= Material for this exercise =
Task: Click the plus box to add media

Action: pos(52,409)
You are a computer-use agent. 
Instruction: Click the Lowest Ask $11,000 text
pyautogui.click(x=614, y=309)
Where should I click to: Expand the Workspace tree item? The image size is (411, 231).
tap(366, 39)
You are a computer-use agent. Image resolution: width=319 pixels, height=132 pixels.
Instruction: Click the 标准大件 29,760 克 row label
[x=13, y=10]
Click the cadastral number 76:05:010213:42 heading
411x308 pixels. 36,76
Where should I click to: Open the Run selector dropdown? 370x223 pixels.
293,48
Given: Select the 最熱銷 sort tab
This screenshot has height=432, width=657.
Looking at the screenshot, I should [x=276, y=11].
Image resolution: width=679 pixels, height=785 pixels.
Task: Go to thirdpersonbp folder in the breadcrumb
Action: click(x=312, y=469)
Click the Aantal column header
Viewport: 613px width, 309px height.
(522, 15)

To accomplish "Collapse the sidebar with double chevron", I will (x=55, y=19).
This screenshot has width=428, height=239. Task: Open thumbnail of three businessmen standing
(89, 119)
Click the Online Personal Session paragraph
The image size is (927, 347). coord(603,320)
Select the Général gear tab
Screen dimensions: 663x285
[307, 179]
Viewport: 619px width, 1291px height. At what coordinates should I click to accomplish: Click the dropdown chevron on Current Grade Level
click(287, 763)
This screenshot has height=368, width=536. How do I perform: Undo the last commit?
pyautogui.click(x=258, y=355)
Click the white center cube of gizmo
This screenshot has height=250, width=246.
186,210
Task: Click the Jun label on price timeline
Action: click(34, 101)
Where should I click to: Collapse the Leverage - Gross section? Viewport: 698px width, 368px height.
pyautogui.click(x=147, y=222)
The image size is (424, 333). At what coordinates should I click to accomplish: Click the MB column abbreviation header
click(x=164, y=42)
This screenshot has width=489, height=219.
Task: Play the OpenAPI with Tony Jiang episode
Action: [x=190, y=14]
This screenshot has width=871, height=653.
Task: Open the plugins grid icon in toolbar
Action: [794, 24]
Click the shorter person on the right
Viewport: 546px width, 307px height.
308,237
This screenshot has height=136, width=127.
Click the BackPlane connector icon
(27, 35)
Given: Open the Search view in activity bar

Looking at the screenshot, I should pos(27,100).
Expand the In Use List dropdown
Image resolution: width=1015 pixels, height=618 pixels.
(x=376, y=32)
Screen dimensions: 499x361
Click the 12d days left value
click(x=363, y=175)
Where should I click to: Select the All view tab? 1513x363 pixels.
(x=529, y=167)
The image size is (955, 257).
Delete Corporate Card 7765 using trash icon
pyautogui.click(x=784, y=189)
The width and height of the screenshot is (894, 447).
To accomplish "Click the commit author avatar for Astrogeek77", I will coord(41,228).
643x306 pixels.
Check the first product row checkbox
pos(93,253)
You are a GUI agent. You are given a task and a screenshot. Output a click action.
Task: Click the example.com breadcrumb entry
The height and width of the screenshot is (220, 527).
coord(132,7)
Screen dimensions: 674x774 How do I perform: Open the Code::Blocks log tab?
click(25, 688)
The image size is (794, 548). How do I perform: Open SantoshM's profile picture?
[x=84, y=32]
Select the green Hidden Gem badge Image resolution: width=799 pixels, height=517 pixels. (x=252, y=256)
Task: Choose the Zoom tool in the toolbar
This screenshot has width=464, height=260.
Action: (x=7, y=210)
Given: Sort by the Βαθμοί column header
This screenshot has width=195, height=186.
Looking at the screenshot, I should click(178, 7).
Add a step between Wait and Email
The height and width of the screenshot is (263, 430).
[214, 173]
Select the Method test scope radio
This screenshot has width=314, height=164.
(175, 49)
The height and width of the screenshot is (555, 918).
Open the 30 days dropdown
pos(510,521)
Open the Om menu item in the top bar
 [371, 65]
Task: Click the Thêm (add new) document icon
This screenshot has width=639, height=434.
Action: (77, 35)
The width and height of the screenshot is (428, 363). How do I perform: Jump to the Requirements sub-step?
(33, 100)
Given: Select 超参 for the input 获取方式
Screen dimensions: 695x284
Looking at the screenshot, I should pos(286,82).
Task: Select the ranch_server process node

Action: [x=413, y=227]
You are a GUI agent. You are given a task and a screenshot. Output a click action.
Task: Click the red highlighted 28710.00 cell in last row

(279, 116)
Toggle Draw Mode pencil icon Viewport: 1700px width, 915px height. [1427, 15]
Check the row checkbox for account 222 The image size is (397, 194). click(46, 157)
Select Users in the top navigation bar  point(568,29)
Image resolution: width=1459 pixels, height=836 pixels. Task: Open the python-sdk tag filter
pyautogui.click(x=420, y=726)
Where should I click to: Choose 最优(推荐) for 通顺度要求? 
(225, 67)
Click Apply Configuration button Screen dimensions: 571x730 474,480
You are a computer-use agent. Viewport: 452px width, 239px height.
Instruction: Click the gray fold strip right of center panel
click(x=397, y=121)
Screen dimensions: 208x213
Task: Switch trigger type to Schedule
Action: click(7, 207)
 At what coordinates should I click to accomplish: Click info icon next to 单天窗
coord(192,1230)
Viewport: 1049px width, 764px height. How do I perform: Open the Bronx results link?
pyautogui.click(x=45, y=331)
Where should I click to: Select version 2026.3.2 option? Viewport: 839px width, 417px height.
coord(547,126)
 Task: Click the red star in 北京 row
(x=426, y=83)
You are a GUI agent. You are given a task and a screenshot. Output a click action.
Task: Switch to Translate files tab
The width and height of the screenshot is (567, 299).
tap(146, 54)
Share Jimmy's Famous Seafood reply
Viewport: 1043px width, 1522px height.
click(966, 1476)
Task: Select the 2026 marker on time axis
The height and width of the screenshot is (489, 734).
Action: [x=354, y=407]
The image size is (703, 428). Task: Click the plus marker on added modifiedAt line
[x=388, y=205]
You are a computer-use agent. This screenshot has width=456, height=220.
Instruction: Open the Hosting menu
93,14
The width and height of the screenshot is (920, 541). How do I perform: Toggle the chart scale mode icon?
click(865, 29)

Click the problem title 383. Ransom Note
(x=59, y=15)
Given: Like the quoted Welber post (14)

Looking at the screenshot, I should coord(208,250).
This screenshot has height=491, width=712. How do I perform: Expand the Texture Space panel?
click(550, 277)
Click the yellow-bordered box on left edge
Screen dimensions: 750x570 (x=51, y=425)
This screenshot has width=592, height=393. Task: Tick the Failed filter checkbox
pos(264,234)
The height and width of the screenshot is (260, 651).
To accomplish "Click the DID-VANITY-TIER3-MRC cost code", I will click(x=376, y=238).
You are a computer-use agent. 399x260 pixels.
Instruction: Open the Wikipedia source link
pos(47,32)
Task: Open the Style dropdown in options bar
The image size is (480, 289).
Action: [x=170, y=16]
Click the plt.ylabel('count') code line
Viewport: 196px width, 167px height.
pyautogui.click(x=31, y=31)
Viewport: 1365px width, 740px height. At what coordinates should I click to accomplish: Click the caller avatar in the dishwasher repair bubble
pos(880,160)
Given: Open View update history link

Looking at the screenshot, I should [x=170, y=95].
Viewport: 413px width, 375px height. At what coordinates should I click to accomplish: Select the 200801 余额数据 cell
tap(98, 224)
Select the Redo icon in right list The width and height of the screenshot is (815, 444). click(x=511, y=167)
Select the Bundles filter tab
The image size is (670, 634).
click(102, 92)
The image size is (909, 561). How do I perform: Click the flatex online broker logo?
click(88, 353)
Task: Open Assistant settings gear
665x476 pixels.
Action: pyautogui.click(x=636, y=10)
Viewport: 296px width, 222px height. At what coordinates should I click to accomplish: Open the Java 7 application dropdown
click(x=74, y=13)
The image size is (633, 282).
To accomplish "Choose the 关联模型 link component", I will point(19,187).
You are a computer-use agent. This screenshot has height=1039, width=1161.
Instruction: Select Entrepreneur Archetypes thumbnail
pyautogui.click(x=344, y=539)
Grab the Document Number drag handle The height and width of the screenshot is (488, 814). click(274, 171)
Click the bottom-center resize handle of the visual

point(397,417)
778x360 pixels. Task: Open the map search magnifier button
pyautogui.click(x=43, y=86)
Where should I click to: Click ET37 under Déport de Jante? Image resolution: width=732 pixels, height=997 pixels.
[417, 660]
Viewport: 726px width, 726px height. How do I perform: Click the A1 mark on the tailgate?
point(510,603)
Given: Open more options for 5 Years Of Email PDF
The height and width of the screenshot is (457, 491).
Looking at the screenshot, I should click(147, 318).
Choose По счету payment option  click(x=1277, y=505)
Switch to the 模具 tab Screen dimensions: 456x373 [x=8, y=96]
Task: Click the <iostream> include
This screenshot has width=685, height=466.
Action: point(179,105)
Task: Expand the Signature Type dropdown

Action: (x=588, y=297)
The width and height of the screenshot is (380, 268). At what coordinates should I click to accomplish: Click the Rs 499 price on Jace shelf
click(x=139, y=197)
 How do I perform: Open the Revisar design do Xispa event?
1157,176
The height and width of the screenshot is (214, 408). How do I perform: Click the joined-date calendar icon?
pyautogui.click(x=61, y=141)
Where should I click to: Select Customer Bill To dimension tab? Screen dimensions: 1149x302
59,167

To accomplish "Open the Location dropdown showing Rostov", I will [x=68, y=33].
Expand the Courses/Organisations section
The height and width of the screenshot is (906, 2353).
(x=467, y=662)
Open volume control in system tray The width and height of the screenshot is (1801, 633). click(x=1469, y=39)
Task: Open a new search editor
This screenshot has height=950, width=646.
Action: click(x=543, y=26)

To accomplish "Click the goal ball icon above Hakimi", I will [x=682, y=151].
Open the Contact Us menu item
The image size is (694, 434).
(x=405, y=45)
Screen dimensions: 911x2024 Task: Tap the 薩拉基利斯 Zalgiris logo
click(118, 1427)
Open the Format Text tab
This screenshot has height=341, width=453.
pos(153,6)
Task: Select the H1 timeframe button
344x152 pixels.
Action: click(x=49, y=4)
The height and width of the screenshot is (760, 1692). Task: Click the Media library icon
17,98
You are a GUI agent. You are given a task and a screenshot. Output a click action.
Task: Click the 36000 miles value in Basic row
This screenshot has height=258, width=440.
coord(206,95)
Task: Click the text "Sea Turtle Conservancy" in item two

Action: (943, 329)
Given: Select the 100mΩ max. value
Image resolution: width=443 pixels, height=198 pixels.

= Task instructions =
Show all of the lines above in which "computer" is present.

= Answer section =
You are a computer-use agent. 
You are a computer-use agent. Image resolution: width=319 pixels, height=132 pixels.
You are a computer-use agent. Viewport: 452px width, 239px height.
You are a computer-use agent. This screenshot has width=456, height=220.
You are a computer-use agent. 399x260 pixels.
You are a computer-use agent. This screenshot has height=1039, width=1161.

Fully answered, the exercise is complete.